Saturday 27 August 2011

Potatoes and Carrots with Seeds and Fragrant Spices

This was one of the dishes I made for Yentl's Jewish Feast Fiesta, a little video night we held at home with friends. We surprised each other with all the offering on the night!



6 medium carrots (about 1 pound)
1 large or 3 medium potatoes (about 1 pound)
1/3 cup Biblical Butter, or safflower or canola oil
1 tablespoon freshly grated, peeled gingerroot, or 1/4 teaspoon ground ginger
4 to 6 garlic cloves, minced or pressed
4 teaspoons each poppy seeds, sesame seeds, and coriander seeds
2 teaspoons each turmeric and cumin
1 teaspoon chili powder or sweet paprika
1 1/2 to 2 teaspoons salt
1/3 cup boiling water
1 1/2 cups plain yogurt
Freshly chopped cilantro or Italian parsley, for garnish

To prepare the vegetables, top and scrape the carrots clean but do not peel. Halve lengthwise and chop. Scrub the potatoes well, dry (do not peel), and cut into medium dice.

Heat the Biblical Butter or oil in a large skillet with cover on medium heat. Add the vegetables and cook, stirring often, until lightly browned on the edges. Remove from the pan. Set aside.

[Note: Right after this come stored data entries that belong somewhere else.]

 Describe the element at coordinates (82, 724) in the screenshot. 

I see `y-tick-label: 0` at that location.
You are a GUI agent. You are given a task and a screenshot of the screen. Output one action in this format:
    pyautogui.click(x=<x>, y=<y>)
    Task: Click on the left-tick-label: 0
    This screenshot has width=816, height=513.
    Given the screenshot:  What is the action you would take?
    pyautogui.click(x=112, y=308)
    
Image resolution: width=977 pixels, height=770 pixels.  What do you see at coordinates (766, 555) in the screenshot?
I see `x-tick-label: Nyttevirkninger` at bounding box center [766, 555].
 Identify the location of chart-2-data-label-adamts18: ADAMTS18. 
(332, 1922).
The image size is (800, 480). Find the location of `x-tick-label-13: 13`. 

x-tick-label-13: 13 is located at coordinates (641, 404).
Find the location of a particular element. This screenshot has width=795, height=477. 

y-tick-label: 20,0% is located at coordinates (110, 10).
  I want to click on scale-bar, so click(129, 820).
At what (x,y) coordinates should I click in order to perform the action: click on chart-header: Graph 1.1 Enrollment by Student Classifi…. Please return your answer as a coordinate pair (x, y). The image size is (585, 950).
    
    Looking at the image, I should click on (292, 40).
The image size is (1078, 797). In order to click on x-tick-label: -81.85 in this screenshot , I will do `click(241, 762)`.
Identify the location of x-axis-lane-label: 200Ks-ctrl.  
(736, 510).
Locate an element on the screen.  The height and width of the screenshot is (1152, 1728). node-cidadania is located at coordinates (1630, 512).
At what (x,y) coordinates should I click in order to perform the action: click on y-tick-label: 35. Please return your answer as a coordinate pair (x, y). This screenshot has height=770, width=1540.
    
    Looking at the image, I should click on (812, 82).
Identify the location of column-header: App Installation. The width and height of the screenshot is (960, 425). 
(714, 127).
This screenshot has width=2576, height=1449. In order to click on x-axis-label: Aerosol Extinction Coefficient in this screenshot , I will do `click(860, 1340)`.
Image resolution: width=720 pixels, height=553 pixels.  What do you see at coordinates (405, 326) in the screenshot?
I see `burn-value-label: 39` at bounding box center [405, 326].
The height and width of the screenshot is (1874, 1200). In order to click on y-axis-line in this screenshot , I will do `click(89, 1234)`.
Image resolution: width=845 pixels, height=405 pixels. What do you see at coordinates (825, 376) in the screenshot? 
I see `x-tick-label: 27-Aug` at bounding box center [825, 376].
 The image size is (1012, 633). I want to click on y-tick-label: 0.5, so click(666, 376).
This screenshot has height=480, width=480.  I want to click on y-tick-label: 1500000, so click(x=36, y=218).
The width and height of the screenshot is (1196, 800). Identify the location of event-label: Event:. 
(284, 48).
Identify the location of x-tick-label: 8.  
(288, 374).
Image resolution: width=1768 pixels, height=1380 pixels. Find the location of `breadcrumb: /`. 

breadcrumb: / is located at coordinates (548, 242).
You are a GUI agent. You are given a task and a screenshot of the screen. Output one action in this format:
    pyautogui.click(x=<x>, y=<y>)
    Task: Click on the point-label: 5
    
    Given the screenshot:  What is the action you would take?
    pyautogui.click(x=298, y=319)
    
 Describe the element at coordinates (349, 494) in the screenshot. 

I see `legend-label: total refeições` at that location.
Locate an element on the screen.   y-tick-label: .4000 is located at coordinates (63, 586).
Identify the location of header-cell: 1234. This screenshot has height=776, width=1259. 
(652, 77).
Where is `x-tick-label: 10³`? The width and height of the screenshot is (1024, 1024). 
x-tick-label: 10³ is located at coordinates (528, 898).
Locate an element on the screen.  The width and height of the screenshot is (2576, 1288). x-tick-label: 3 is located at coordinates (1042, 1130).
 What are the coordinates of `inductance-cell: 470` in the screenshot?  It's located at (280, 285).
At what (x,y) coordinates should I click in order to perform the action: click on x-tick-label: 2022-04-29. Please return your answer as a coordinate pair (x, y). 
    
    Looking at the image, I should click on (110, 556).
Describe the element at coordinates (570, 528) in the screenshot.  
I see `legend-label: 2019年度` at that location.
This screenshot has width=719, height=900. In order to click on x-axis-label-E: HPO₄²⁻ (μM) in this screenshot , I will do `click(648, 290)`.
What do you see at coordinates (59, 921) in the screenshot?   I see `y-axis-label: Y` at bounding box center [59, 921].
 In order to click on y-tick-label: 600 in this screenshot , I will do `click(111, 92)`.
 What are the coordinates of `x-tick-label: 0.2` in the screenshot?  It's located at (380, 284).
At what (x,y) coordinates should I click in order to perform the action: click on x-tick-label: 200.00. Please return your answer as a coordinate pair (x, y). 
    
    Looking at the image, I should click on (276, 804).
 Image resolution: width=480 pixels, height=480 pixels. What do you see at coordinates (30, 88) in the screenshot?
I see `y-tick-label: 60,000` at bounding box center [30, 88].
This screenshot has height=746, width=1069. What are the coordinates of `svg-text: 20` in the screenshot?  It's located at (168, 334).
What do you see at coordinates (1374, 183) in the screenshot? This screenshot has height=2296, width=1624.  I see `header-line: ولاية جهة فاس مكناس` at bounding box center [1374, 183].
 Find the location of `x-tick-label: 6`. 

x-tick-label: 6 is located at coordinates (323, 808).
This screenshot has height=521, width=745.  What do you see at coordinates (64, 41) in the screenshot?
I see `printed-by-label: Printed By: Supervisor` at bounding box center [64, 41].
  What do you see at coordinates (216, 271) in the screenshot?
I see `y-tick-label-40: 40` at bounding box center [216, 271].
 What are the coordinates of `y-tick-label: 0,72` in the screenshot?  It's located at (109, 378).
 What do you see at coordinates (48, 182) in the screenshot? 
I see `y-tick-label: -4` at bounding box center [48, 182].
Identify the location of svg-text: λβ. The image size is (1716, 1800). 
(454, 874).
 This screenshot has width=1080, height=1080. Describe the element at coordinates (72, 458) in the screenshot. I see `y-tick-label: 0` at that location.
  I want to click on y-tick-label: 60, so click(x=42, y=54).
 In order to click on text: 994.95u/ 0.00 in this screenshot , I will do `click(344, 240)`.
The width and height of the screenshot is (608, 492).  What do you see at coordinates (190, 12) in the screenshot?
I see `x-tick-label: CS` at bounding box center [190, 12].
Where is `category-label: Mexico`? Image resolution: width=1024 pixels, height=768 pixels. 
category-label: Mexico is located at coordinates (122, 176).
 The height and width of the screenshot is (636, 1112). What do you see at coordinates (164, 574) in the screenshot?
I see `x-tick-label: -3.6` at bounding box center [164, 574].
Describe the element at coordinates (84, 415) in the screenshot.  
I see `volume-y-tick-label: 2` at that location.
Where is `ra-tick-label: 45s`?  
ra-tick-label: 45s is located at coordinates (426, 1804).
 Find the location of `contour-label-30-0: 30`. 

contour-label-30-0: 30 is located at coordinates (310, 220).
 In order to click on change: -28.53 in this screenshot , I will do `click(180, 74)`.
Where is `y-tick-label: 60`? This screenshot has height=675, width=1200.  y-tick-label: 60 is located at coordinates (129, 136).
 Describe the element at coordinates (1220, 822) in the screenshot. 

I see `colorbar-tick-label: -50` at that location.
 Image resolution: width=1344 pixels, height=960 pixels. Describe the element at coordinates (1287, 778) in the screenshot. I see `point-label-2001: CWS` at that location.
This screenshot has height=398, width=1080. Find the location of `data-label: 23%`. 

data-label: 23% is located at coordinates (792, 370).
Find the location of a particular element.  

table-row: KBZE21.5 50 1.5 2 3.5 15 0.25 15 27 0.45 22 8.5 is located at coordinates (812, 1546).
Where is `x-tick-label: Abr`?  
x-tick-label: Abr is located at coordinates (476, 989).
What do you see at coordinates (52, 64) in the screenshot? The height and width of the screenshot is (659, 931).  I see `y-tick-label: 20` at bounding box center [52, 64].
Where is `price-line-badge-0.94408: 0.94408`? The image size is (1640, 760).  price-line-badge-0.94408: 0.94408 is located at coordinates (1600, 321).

Add the ginger, garlic, poppy, sesame, and coriander seeds to the pan and cook 1 minute, stirring constantly. Lower heat, and return the vegetables to the pan.

Add turmeric, cumin, chili powder or paprika, salt, and boiling water. Mix gently, cover and cook over low heat until the vegetables are tender, adding additional tablespoons of boiling water if necessary.

Stir in the yogurt and heat, but do not boil. Serve hot, garnished with cilantro or parsley.